Note that upgrading macOS does not automatically upgrade Xcode itself (that can be done separately via the App Store), and having an out-of-date Xcode.app can interfere with the command line tools downloaded above. If you run into this issue, upgrade Xcode and install the upgraded Command Line Tools.

Bunto & Mac OS X 10.11

With the introduction of System Integrity Protection, several directories that were previously writable are now considered system locations and are no longer available. Given these changes, there are a couple of simple ways to get up and running. One option is to change the location where the gem will be installed (again using sudo only if necessary):

sudo gem install -n /usr/local/bin bunto

Alternatively, Homebrew can be installed and used to set up Ruby. This can be done as follows:

ruby -e "$(curl -fsSL https://raw.githubusercontent.com/Homebrew/install/master/install)"

Once Homebrew is installed, the second step is easy:

brew install ruby

Advanced users (with more complex needs) may find it helpful to choose one of a number of Ruby version managers (RVM, rbenv, chruby, etc.) in which to install Bunto.
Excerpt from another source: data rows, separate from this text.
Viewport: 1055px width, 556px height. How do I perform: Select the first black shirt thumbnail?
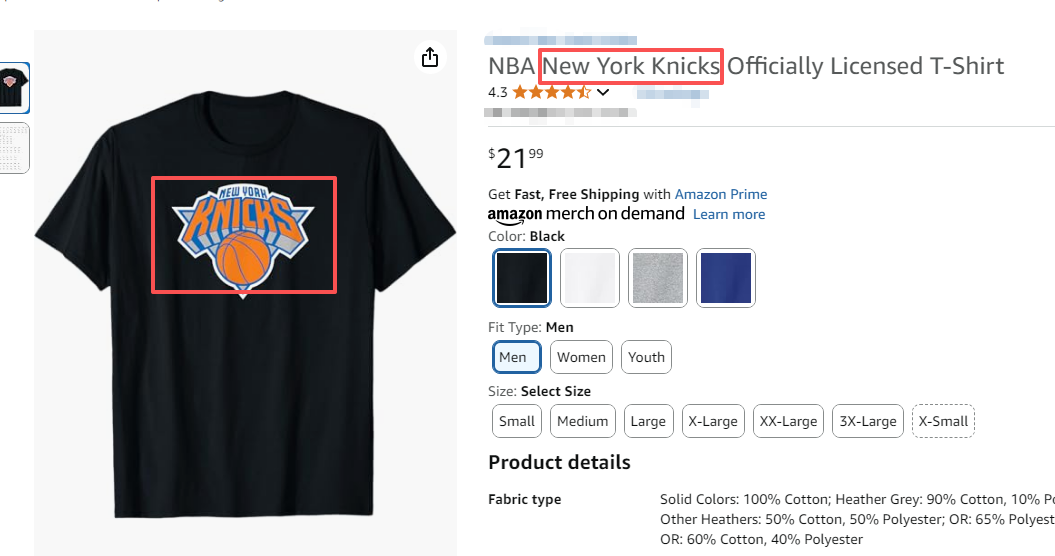(x=14, y=88)
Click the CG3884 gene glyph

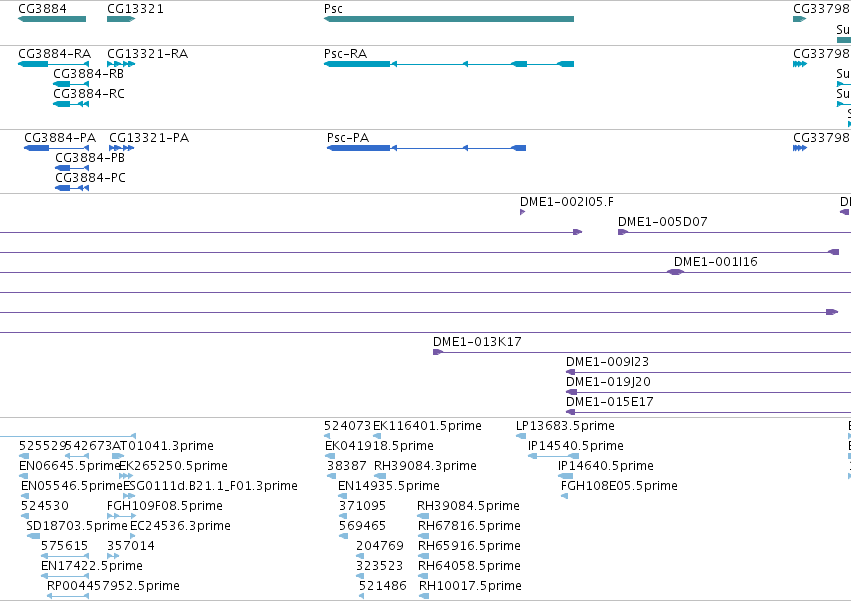coord(52,19)
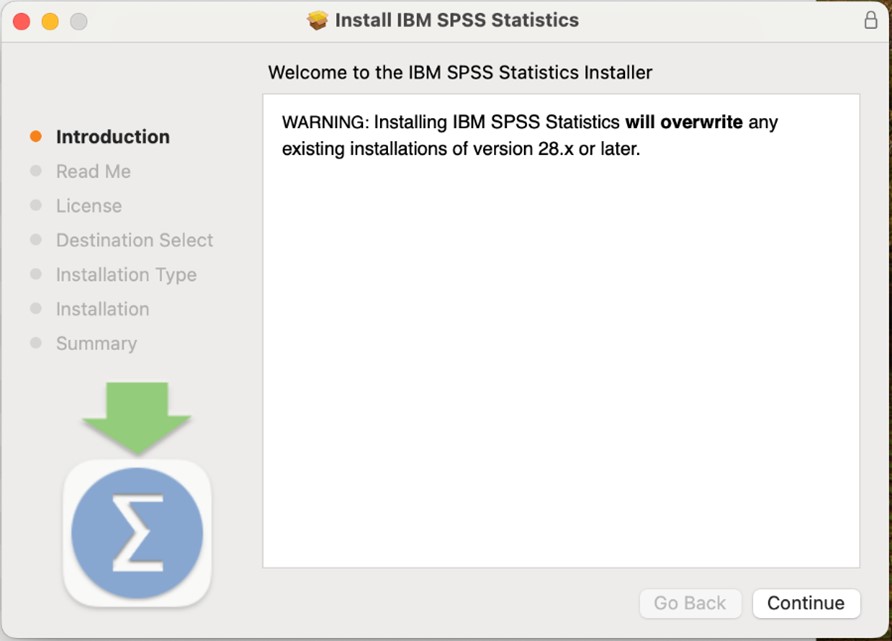892x641 pixels.
Task: Choose the Destination Select step
Action: [134, 240]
If you elect to use one of the above methods to install Ruby, it might be necessary to modify your $PATH variable using the following command:

export PATH=/usr/local/bin:$PATH

GUI apps can modify the $PATH as follows:

launchctl setenv PATH "/usr/local/bin:$PATH"

Either of these approaches are useful because /usr/local is considered a “safe” location on systems which have SIP enabled, they avoid potential conflicts with the version of Ruby included by Apple, and it keeps Bunto and its dependencies in a sandboxed environment. This also has the added benefit of not requiring sudo when you want to add or remove a gem.

Could not find a JavaScript runtime. (ExecJS::RuntimeUnavailable)

This error can occur during the installation of bunto-coffeescript when you don’t have a proper JavaScript runtime. To solve this, either install execjs and therubyracer gems, or install nodejs. Check out issue #2327 for more info.

Problems running Bunto

On Debian or Ubuntu, you may need to add /var/lib/gems/1.8/bin/ to your path in order to have the bunto executable be available in your Terminal.

Base-URL Problems

If you are using base-url option like:

bunto serve --baseurl '/blog'

… then make sure that you access the site at:

http://localhost:4000/blog/index.html

It won’t work to just access:

http://localhost:4000/blog

Configuration problems

The order of precedence for conflicting configuration settings is as follows:

  1. Command-line flags
  2. Configuration file settings
  3. Defaults

That is: defaults are overridden by options specified in _config.yml, and flags specified at the command-line will override all other settings specified elsewhere.

If you encounter an error in building the site, with the error message “‘0000-00-00-welcome-to-bunto.markdown.erb’ does not have a valid date in the YAML front matter.” try including the line exclude: [vendor] in _config.yml.

Markup Problems

The various markup engines that Bunto uses may have some issues. This page will document them to help others who may run into the same problems.

Liquid

The latest version, version 2.0, seems to break the use of {{ in templates. Unlike previous versions, using {{ in 2.0 triggers the following error:

'{{' was not properly terminated with regexp: /\}\}/  (Liquid::SyntaxError)

Excerpts

Since v1.0.0, Bunto has had automatically-generated post excerpts. Since v1.1.0, Bunto also passes these excerpts through Liquid, which can cause strange errors where references don’t exist or a tag hasn’t been closed. If you run into these errors, try setting excerpt_separator: "" in your _config.yml, or set it to some nonsense string.

Production Problems

If you run into an issue that a static file can’t be found in your production environment during build since v3.2.0 you should set your environment to production. The issue is caused by trying to copy a non-existing symlink.

Please report issues you encounter!

If you come across a bug, please create an issue on GitHub describing the problem and any work-arounds you find so we can document it here for others.